* _Directions for this task_
You are to retype exactly the line with "Image resolution: width=2576" and every line after it in the entries below.
Input data START
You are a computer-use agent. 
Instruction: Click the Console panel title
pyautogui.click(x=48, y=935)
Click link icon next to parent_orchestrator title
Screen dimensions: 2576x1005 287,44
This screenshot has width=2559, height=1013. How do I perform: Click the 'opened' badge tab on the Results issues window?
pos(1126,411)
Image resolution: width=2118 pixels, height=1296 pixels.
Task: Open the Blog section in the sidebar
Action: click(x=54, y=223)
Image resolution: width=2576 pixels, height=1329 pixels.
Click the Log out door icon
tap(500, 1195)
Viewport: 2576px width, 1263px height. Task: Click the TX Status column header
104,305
Input data END
* _Exercise answer_
Image resolution: width=2576 pixels, height=1329 pixels.
Click the Log out door icon
tap(500, 1195)
Viewport: 2576px width, 1263px height. Task: Click the TX Status column header
104,305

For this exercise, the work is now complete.